Reproduce the records below in their entirety, exactly as shown.

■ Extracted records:
---*---

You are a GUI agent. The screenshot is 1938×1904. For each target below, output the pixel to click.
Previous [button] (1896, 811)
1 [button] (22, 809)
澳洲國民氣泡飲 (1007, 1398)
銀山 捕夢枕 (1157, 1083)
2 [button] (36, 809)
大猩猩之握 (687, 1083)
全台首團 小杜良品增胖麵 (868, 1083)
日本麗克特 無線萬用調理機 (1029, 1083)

---*---

■ OUTPUT BELOW:
You are a GUI agent. The screenshot is 1938×1904. For each target below, output the pixel to click.
Previous [button] (1896, 811)
1 [button] (22, 809)
澳洲國民氣泡飲 (1007, 1398)
銀山 捕夢枕 (1157, 1083)
2 [button] (36, 809)
大猩猩之握 (687, 1083)
全台首團 小杜良品增胖麵 (868, 1083)
日本麗克特 無線萬用調理機 (1029, 1083)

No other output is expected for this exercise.